Id do the cold cap for brows and lashes because they never have been the same since chemo years ago.  Actually I think chemo messed up my thyroid and adrenals and that is why may hair is thinning. Anyone else with this problem.  So yes...bring on the cold cap for my whole body!

shipsgirl

sneaky and hugz, thanks for the great ideas!! My recent infusion is kicking my butt right now but I'll be able to get going soon I hope. 

I will definitely look for the comment cards when I'm at the centre next week. 

Cher56

ooooh.. CdnChick  major crap crap double crap! with you in your pocket with prayers.. CRA|P!  this was now May 21 I read this.. what happened??

Cher56

Does anyone else have this type of follow-up? nadda!!!

physically feel my chest - last time was Oct - begin of Chemo!

going to ask my GP tomorrow! I have all these lumps (from all the scarring/lymphatic fluid - they GUESS!!!!)

I really am NOT freaked.. but it's just so odd!

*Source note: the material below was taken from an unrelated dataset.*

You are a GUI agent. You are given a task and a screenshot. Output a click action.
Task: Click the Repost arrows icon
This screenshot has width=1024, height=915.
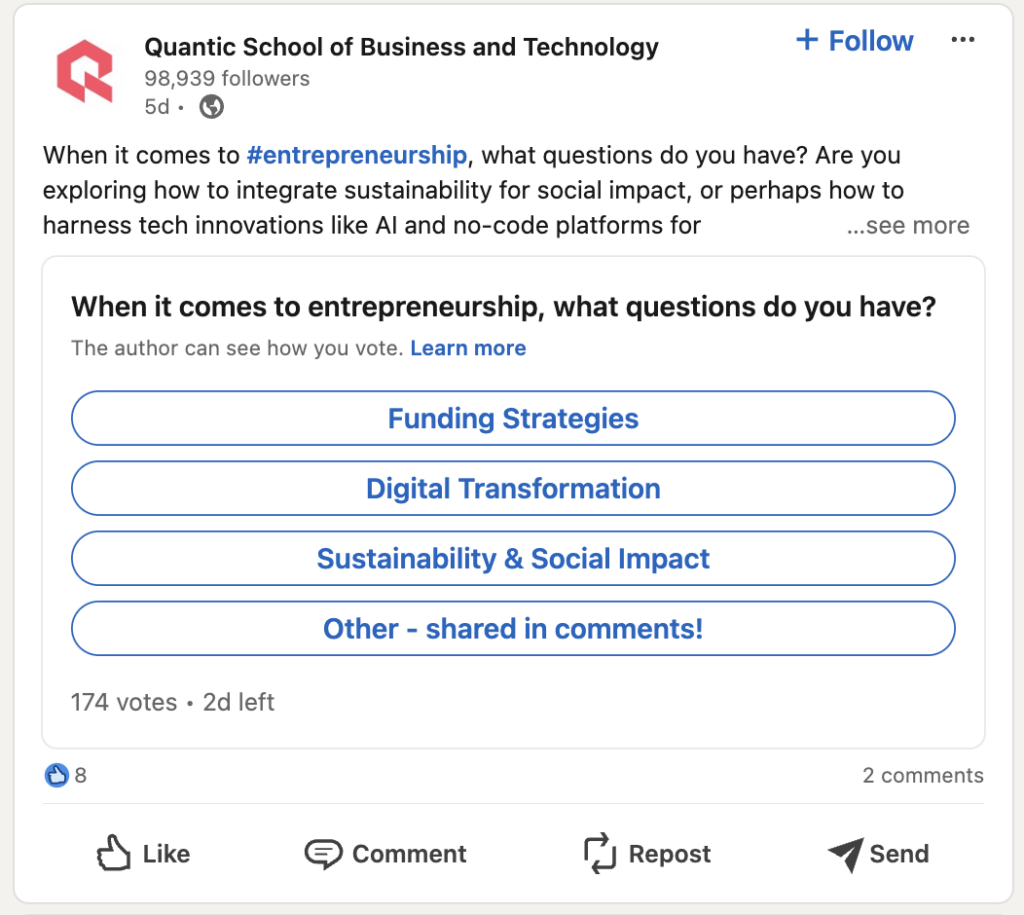600,853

I am supposed to get a CT Lung scan every year - but already have disease and now is worse from CHemo oh well

CdnChick

Hi ladies ... I waited and waited to hear about my sterotactic biopsy appt.  I kept bugging my nurse navigator at MSJ to see what the holdup was but I ended up having to follow up myself with Women's to get my appt.  It is so upsetting that the different agencies don't communicate very well.  First Women's was missing my ultrasound report from Xray 505.  Then they told me they got everything and my file would be reviewed by the radiologist.  Then the mammogram picture wasn't accessible and they needed to request the file again.  It was just so frustrating!!!  Grrrrr ... So finally last friday after 2 1/2 weeks of waiting I finally got an appt booked in for Jun 21st (another 2 weeks later)  It is so hard to wait!!!

Luckily, after all this agravation, I got a call this morning and they have a cancellation tomorrow so I'm going in!    I was trying to wait patiently but this was STRESSING ME OUT!!  I JUST NEED TO KNOW.